Research from the University of Otago in New Zealand has found that DNA samples from a Phoenician man buried in the North African city of Carthage, is strongly connected to the European DNA identifiable with the Portugeuse. Interestingly, the Phoenicians were an ancient people originating out of the area of modern-day Lebanon, though DNA tests find that ancient Phoenician DNA is no longer present en-mass in present-day residents of the ancient cities and surroundings of Sidon and Tyre.

The conclusion? The Phoenicians were a well known merchant and trade empire that established cities around the Mediterranean, and possibly the Atlantic coasts, and beyond, during the time of King Solomon’s united Kingdom of Israel in the 900’s B.C. If we look at Biblical history we can see that King Solomon formed a trade agreement with King Hiram of Tyre (a Phoenician king to the north of modern-day Israel).5 The two kingdoms, sailed in partnership around the globe (a feasible postulation).6 Where did they go? What did they do there? Did they establish colonies? Did they merely trade with existing populations? All fascinating questions.

This new DNA research is a fascinating confirmation of what archeology and ancient documents have already established. We live in a great age for archeology, new discoveries, and growing, improved understanding of the ancient past!

Keep thinking history!

– Amanda Stiver


1 Katherine Timpf, “Prof Took Students on an ‘EcoSexual Sextravaganza’ Trip to Marry and Have Sex with the Ocean,” The National Review at NationalReview.com, May 26, 2016.

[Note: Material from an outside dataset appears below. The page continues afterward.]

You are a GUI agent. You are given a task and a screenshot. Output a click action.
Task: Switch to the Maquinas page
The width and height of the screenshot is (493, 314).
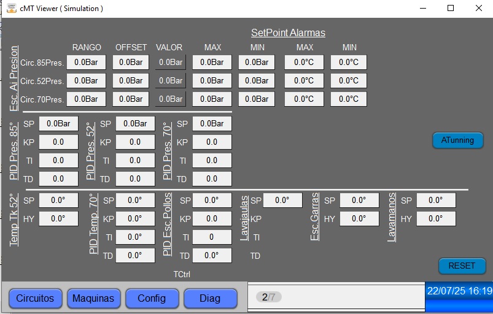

2 Colin Thubron, The Seafarers: The Venetians, Time-Life Books, 1980, page 8.

3 Ecclesiastes 1:9, The Bible, KJV.

4 “DNA from Ancient Phoenician Stuns Scientists,” Digging History at FoxNews.com, May 27, 2016.

5 1 Kings 5:12, The Bible, NKJV: “So the Lord gave Solomon wisdom, as He had promised him; and there was peace between Hiram and Solomon, and the two of them made a treaty together.”
6 1 Kings 5:22, The Bible, NKJV: “For the king [Solomon] had merchant ships at sea with the fleet of Hiram. Once every three years the merchant ships came bringing gold, silver, ivory, apes, and monkeys.”